GUIVRY - EPHEMERIDE - 17 JUIN

Cela s'est passé à Guivry le 17 Juin 1917


Journal d’Edouard Coeurdevey :

« Misere mei Deus, secundum magnam misericordiam tuam". (Aie pitié de moi, mon Dieu, dans ta grande miséricorde).

C'est le cri qui monte du tumulte de ma poitrine…

Seigneur, délivrez-moi de cette heure, car les angoisses m'ont environné…

Et durant tout le sacrifice de la messe j'ai plié sous mon trouble.

A peine ai-je pu contenir mes larmes. Et par surcroît un grand soldat officiait, avec des gestes ardents et convaincus, un beau prêtre au front haut et énergique, des yeux noirs flamboyants qui s'agrandissaient quand la phrase du sermon éloquent était plus pleine de force et de foi. Une belle barbe noire achevait la ressemblance avec Maurice et cela suffisait au-delà pour me mettre en résonance passionnée.

Il dit des choses justes et claires et ferventes sur nos pauvres natures de misère et de déchéance, sur notre besoin de jouir de Dieu, de monter, d'aspirer au moins vers quelque chose de meilleur et de supérieur à la misère, à la servitude, à l'ignorance où nous attire et nous maintient notre pauvre chair de souffrance et de péché…

Qu'au moins, Seigneur, cette angoisse serve à votre gloire et à mon salut, à ma libération, à mon relèvement.

Bénies soient les douleurs, ô mon Dieu, pourvu que votre amour s'en nourrisse et qu'il y trouve son dégagement et sa liberté.

Mais peu à peu, le calme et le trouble s'harmonisent au rythme de la cérémonie.

Au Pater, j'ai dit avec ferveur le « Fiat voluntas tua » (que ta volonté soit faite), et il me semble que Dieu m'a un peu visité et apaisé vers la fin, au Pax Domini sit semper vobiscum" (Que la paix du Seigneur soit toujours avec vous).

Et maintenant, je songe à cette étrange loi des destinées où chaque âme roule selon une mystérieuse impulsion sur la table infinie, heurte d'autres âmes, dévie, rebondit, roule, revient, recule, repart, heurte encore, semble délivrée, puis par une déconcertante concordance des lois du mystérieux billard de la vie, doit par suite d'un premier choc avec une âme en frapper d'autres, d'autres encore, insoupçonnées, imprévues, inévitablement…

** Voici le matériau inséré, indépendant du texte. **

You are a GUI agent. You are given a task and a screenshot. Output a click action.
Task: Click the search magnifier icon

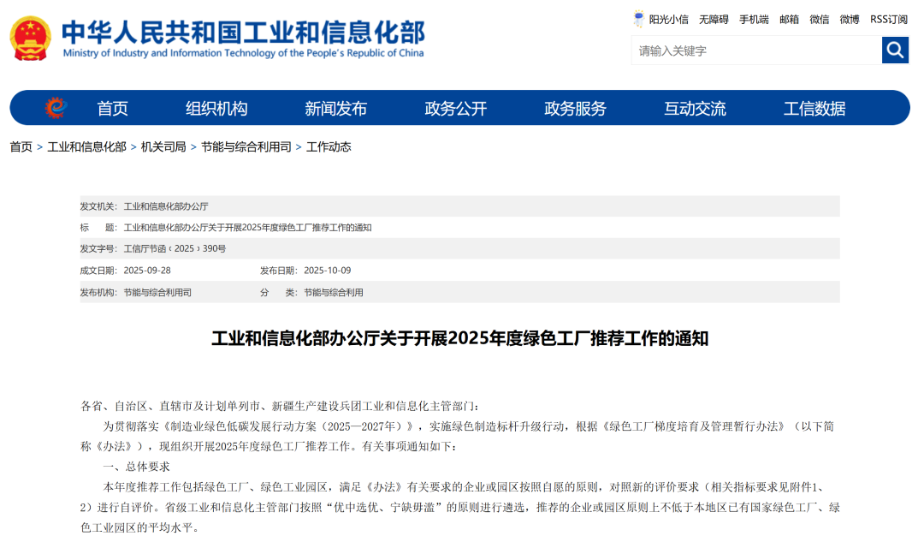click(895, 51)
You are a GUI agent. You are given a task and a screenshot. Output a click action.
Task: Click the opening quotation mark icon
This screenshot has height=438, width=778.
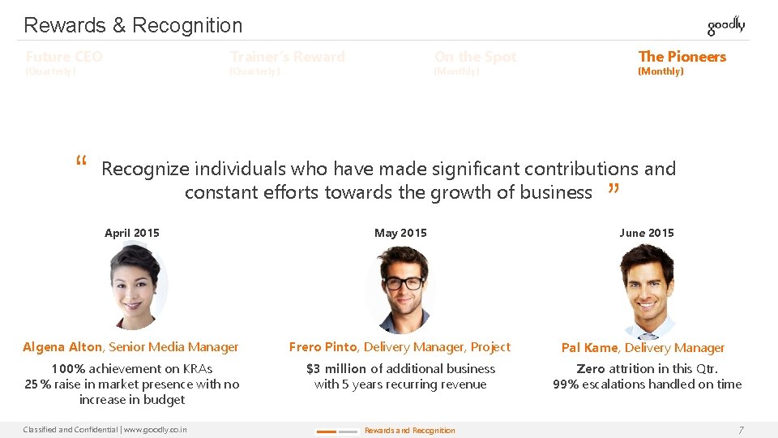click(x=81, y=161)

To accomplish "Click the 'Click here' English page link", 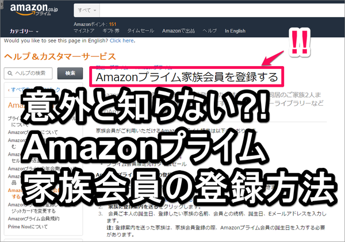I will point(122,41).
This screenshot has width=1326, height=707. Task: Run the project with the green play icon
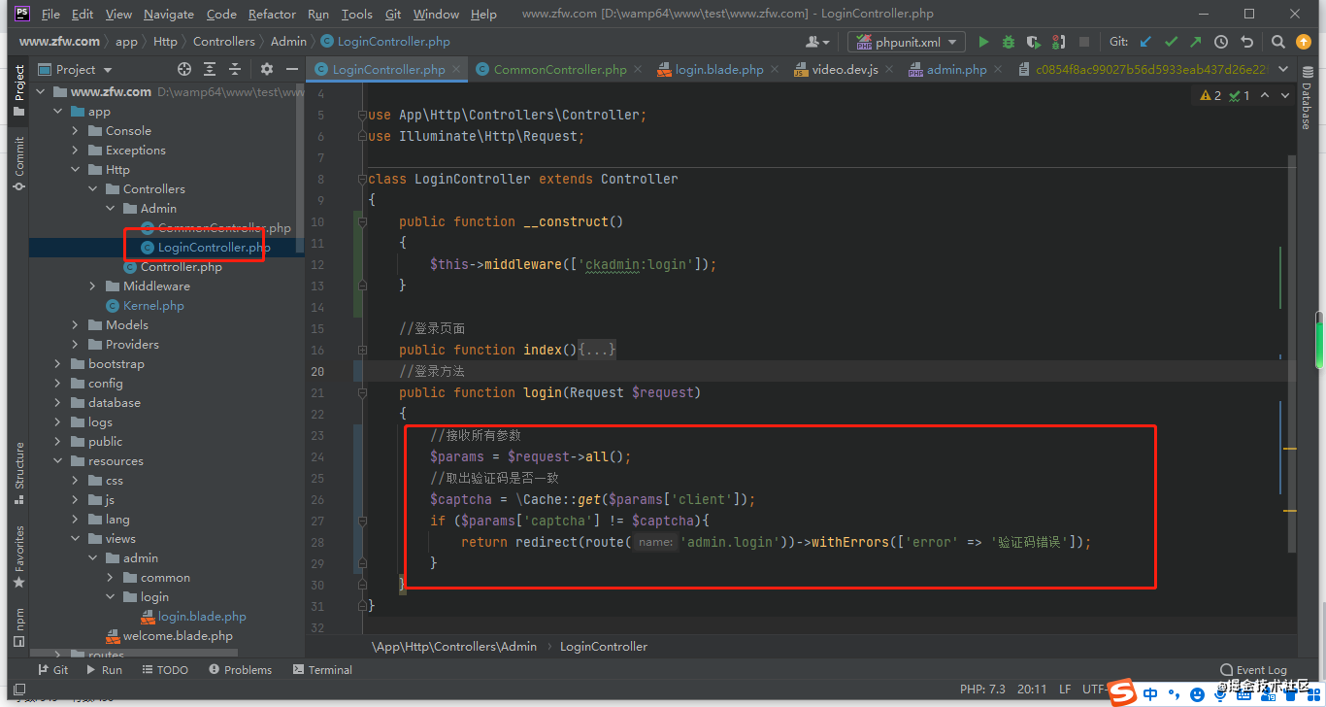[x=982, y=42]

Je songe à cette folie de l'Autrichien inconnu qui se répercute en moi et a causé sans le prévoir, sans le savoir, par ricochet, cette angoisse d'aujourd'hui.

Et cela dans les vies en apparence simples et calmes.

Marguerite ne m'écrivait-elle pas récemment : « à toi dont la vie fut toujours droite… »

La pauvre, elle ne se doute donc pas qu'au fond de chaque homme se cache un misérable, et que moi, qui lui semble un pur, un sage, un brave homme, je pourrais écrire une histoire toute banale, hélas avec ce titre qui serait aussi une conclusion : « Comment je suis devenu un criminel ».

Et en épigraphe la terrible pensée de Pascal : « Qui veut faire l'ange, fait la bête ».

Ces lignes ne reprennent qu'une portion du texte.